┌────────

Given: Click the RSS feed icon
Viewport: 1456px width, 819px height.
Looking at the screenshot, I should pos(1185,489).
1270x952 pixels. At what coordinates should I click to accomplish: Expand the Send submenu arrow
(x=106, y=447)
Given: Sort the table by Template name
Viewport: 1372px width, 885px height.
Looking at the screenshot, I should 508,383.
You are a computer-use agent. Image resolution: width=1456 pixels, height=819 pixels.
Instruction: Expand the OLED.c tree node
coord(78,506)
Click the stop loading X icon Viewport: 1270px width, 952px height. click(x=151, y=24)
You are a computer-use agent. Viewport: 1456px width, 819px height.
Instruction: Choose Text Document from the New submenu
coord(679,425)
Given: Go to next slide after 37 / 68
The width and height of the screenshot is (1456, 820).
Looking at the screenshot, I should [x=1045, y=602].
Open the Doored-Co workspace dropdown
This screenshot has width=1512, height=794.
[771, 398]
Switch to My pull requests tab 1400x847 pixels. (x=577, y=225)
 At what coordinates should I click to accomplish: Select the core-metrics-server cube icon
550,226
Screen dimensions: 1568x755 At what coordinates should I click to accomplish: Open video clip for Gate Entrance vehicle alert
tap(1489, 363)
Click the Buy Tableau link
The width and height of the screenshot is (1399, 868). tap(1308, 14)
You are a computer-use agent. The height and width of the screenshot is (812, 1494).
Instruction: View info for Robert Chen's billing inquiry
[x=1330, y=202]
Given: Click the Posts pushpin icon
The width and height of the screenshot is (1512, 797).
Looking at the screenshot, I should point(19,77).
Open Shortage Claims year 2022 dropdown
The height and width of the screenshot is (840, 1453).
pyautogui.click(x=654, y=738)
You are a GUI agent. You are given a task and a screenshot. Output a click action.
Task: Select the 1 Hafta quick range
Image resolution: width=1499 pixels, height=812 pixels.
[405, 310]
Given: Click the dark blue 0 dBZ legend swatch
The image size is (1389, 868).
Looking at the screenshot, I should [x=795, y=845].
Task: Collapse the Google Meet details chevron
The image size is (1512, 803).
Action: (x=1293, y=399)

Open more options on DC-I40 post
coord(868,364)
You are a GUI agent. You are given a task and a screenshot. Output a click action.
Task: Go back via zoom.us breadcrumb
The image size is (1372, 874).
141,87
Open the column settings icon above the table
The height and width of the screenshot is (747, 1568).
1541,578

└────────

- TASK TO CARRY OUT -
Reproduce the whole of the material exactly as shown.

- PROBLEM SOLUTION -
Given: Click the RSS feed icon
Viewport: 1456px width, 819px height.
Looking at the screenshot, I should pos(1185,489).
1270x952 pixels. At what coordinates should I click to accomplish: Expand the Send submenu arrow
(x=106, y=447)
Given: Sort the table by Template name
Viewport: 1372px width, 885px height.
Looking at the screenshot, I should 508,383.
You are a computer-use agent. Image resolution: width=1456 pixels, height=819 pixels.
Instruction: Expand the OLED.c tree node
coord(78,506)
Click the stop loading X icon Viewport: 1270px width, 952px height. click(x=151, y=24)
You are a computer-use agent. Viewport: 1456px width, 819px height.
Instruction: Choose Text Document from the New submenu
coord(679,425)
Given: Go to next slide after 37 / 68
The width and height of the screenshot is (1456, 820).
Looking at the screenshot, I should [x=1045, y=602].
Open the Doored-Co workspace dropdown
This screenshot has width=1512, height=794.
[771, 398]
Switch to My pull requests tab 1400x847 pixels. (x=577, y=225)
 At what coordinates should I click to accomplish: Select the core-metrics-server cube icon
550,226
Screen dimensions: 1568x755 At what coordinates should I click to accomplish: Open video clip for Gate Entrance vehicle alert
tap(1489, 363)
Click the Buy Tableau link
The width and height of the screenshot is (1399, 868). tap(1308, 14)
You are a computer-use agent. The height and width of the screenshot is (812, 1494).
Instruction: View info for Robert Chen's billing inquiry
[x=1330, y=202]
Given: Click the Posts pushpin icon
The width and height of the screenshot is (1512, 797).
Looking at the screenshot, I should point(19,77).
Open Shortage Claims year 2022 dropdown
The height and width of the screenshot is (840, 1453).
pyautogui.click(x=654, y=738)
You are a GUI agent. You are given a task and a screenshot. Output a click action.
Task: Select the 1 Hafta quick range
Image resolution: width=1499 pixels, height=812 pixels.
[405, 310]
Given: Click the dark blue 0 dBZ legend swatch
The image size is (1389, 868).
Looking at the screenshot, I should [x=795, y=845].
Task: Collapse the Google Meet details chevron
The image size is (1512, 803).
Action: (x=1293, y=399)

Open more options on DC-I40 post
coord(868,364)
You are a GUI agent. You are given a task and a screenshot. Output a click action.
Task: Go back via zoom.us breadcrumb
The image size is (1372, 874).
141,87
Open the column settings icon above the table
The height and width of the screenshot is (747, 1568).
1541,578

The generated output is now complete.